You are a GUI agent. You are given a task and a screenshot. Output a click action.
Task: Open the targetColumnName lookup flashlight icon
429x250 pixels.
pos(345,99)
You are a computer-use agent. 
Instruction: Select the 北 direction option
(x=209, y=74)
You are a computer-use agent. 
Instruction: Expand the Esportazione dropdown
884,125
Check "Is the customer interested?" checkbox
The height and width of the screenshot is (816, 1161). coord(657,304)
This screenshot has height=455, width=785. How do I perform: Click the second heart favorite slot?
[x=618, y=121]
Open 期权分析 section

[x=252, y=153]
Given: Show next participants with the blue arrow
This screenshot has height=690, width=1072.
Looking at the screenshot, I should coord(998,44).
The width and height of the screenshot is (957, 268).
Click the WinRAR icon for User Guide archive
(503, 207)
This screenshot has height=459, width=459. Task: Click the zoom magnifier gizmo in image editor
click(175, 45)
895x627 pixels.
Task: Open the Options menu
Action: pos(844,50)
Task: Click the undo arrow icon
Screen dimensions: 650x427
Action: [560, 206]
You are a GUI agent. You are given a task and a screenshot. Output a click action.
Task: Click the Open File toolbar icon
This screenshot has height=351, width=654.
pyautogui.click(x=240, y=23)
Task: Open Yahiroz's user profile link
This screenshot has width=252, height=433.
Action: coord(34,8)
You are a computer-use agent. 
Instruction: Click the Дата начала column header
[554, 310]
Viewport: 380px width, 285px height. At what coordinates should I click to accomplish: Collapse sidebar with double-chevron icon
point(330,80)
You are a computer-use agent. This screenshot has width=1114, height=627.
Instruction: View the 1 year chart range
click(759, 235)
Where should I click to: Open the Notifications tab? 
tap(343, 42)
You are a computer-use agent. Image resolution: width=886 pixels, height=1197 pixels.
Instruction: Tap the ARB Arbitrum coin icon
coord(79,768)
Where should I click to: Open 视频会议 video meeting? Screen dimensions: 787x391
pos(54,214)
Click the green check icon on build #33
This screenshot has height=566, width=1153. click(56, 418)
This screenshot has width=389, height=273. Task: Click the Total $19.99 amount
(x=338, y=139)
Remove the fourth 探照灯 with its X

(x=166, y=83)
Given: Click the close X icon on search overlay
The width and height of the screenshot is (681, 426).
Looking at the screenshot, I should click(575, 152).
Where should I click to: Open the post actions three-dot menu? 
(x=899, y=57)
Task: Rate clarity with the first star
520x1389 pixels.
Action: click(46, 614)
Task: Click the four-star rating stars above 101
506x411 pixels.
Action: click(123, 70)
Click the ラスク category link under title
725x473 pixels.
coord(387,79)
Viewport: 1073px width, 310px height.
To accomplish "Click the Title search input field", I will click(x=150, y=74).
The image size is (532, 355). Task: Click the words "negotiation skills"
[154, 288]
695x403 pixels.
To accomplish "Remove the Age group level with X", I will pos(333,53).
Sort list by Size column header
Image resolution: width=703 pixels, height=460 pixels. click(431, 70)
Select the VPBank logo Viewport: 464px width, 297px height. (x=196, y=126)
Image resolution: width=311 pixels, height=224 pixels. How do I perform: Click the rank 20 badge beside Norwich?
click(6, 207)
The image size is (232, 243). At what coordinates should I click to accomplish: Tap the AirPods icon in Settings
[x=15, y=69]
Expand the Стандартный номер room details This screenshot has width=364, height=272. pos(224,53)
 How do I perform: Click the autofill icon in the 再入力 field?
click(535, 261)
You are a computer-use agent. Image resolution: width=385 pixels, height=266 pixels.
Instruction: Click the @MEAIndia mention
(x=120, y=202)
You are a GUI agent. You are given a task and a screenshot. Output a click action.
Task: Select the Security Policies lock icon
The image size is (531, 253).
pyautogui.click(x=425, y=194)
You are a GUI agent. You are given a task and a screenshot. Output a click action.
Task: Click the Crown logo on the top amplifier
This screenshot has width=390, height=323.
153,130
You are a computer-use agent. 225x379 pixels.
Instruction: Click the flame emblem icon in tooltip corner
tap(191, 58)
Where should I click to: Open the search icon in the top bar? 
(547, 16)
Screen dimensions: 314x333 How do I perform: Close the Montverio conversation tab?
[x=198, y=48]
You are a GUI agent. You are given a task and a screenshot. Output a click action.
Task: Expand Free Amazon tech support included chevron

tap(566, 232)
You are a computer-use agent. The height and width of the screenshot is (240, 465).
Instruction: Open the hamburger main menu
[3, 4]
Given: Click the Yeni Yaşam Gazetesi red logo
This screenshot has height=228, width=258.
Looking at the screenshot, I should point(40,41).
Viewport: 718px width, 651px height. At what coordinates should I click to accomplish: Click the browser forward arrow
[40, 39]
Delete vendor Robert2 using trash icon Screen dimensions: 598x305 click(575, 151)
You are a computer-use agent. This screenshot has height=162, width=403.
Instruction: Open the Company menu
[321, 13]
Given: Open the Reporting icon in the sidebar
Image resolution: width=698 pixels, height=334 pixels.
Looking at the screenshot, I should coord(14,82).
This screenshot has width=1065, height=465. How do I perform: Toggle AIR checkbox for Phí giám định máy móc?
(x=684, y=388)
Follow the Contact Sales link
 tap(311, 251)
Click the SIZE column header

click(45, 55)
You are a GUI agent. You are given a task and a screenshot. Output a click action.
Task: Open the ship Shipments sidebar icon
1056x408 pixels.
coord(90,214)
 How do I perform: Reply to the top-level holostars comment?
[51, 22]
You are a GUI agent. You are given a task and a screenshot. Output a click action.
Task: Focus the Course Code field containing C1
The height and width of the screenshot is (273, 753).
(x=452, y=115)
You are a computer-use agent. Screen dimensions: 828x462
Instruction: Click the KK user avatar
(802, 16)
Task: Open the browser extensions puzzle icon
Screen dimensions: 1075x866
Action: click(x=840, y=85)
-=-=-=-=-
» Exercise directions:
Restate the whole of the data exactly.

» Reply to the task:
You are a GUI agent. You are given a task and a screenshot. Output a click action.
Task: Open the targetColumnName lookup flashlight icon
429x250 pixels.
pos(345,99)
You are a computer-use agent. 
Instruction: Select the 北 direction option
(x=209, y=74)
You are a computer-use agent. 
Instruction: Expand the Esportazione dropdown
884,125
Check "Is the customer interested?" checkbox
The height and width of the screenshot is (816, 1161). coord(657,304)
This screenshot has height=455, width=785. How do I perform: Click the second heart favorite slot?
[x=618, y=121]
Open 期权分析 section

[x=252, y=153]
Given: Show next participants with the blue arrow
This screenshot has height=690, width=1072.
Looking at the screenshot, I should coord(998,44).
The width and height of the screenshot is (957, 268).
Click the WinRAR icon for User Guide archive
(503, 207)
This screenshot has height=459, width=459. Task: Click the zoom magnifier gizmo in image editor
click(175, 45)
895x627 pixels.
Task: Open the Options menu
Action: pos(844,50)
Task: Click the undo arrow icon
Screen dimensions: 650x427
Action: [560, 206]
You are a GUI agent. You are given a task and a screenshot. Output a click action.
Task: Click the Open File toolbar icon
This screenshot has height=351, width=654.
pyautogui.click(x=240, y=23)
Task: Open Yahiroz's user profile link
This screenshot has width=252, height=433.
Action: coord(34,8)
You are a computer-use agent. 
Instruction: Click the Дата начала column header
[554, 310]
Viewport: 380px width, 285px height. At what coordinates should I click to accomplish: Collapse sidebar with double-chevron icon
point(330,80)
You are a computer-use agent. This screenshot has width=1114, height=627.
Instruction: View the 1 year chart range
click(759, 235)
Where should I click to: Open the Notifications tab? 
tap(343, 42)
You are a computer-use agent. Image resolution: width=886 pixels, height=1197 pixels.
Instruction: Tap the ARB Arbitrum coin icon
coord(79,768)
Where should I click to: Open 视频会议 video meeting? Screen dimensions: 787x391
pos(54,214)
Click the green check icon on build #33
This screenshot has height=566, width=1153. click(56, 418)
This screenshot has width=389, height=273. Task: Click the Total $19.99 amount
(x=338, y=139)
Remove the fourth 探照灯 with its X

(x=166, y=83)
Given: Click the close X icon on search overlay
The width and height of the screenshot is (681, 426).
Looking at the screenshot, I should click(575, 152).
Where should I click to: Open the post actions three-dot menu? 
(x=899, y=57)
Task: Rate clarity with the first star
520x1389 pixels.
Action: click(46, 614)
Task: Click the four-star rating stars above 101
506x411 pixels.
Action: click(123, 70)
Click the ラスク category link under title
725x473 pixels.
coord(387,79)
Viewport: 1073px width, 310px height.
To accomplish "Click the Title search input field", I will click(x=150, y=74).
The image size is (532, 355). Task: Click the words "negotiation skills"
[154, 288]
695x403 pixels.
To accomplish "Remove the Age group level with X", I will pos(333,53).
Sort list by Size column header
Image resolution: width=703 pixels, height=460 pixels. click(431, 70)
Select the VPBank logo Viewport: 464px width, 297px height. (x=196, y=126)
Image resolution: width=311 pixels, height=224 pixels. How do I perform: Click the rank 20 badge beside Norwich?
click(6, 207)
The image size is (232, 243). At what coordinates should I click to accomplish: Tap the AirPods icon in Settings
[x=15, y=69]
Expand the Стандартный номер room details This screenshot has width=364, height=272. pos(224,53)
 How do I perform: Click the autofill icon in the 再入力 field?
click(535, 261)
You are a computer-use agent. Image resolution: width=385 pixels, height=266 pixels.
Instruction: Click the @MEAIndia mention
(x=120, y=202)
You are a GUI agent. You are given a task and a screenshot. Output a click action.
Task: Select the Security Policies lock icon
The image size is (531, 253).
pyautogui.click(x=425, y=194)
You are a GUI agent. You are given a task and a screenshot. Output a click action.
Task: Click the Crown logo on the top amplifier
This screenshot has width=390, height=323.
153,130
You are a computer-use agent. 225x379 pixels.
Instruction: Click the flame emblem icon in tooltip corner
tap(191, 58)
Where should I click to: Open the search icon in the top bar? 
(547, 16)
Screen dimensions: 314x333 How do I perform: Close the Montverio conversation tab?
[x=198, y=48]
You are a GUI agent. You are given a task and a screenshot. Output a click action.
Task: Expand Free Amazon tech support included chevron

tap(566, 232)
You are a computer-use agent. The height and width of the screenshot is (240, 465).
Instruction: Open the hamburger main menu
[3, 4]
Given: Click the Yeni Yaşam Gazetesi red logo
This screenshot has height=228, width=258.
Looking at the screenshot, I should point(40,41).
Viewport: 718px width, 651px height. At what coordinates should I click to accomplish: Click the browser forward arrow
[40, 39]
Delete vendor Robert2 using trash icon Screen dimensions: 598x305 click(575, 151)
You are a computer-use agent. This screenshot has height=162, width=403.
Instruction: Open the Company menu
[321, 13]
Given: Open the Reporting icon in the sidebar
Image resolution: width=698 pixels, height=334 pixels.
Looking at the screenshot, I should coord(14,82).
This screenshot has width=1065, height=465. How do I perform: Toggle AIR checkbox for Phí giám định máy móc?
(x=684, y=388)
Follow the Contact Sales link
 tap(311, 251)
Click the SIZE column header

click(45, 55)
You are a GUI agent. You are given a task and a screenshot. Output a click action.
Task: Open the ship Shipments sidebar icon
1056x408 pixels.
coord(90,214)
 How do I perform: Reply to the top-level holostars comment?
[51, 22]
You are a GUI agent. You are given a task and a screenshot. Output a click action.
Task: Focus the Course Code field containing C1
The height and width of the screenshot is (273, 753).
(x=452, y=115)
You are a computer-use agent. Screen dimensions: 828x462
Instruction: Click the KK user avatar
(802, 16)
Task: Open the browser extensions puzzle icon
Screen dimensions: 1075x866
Action: click(x=840, y=85)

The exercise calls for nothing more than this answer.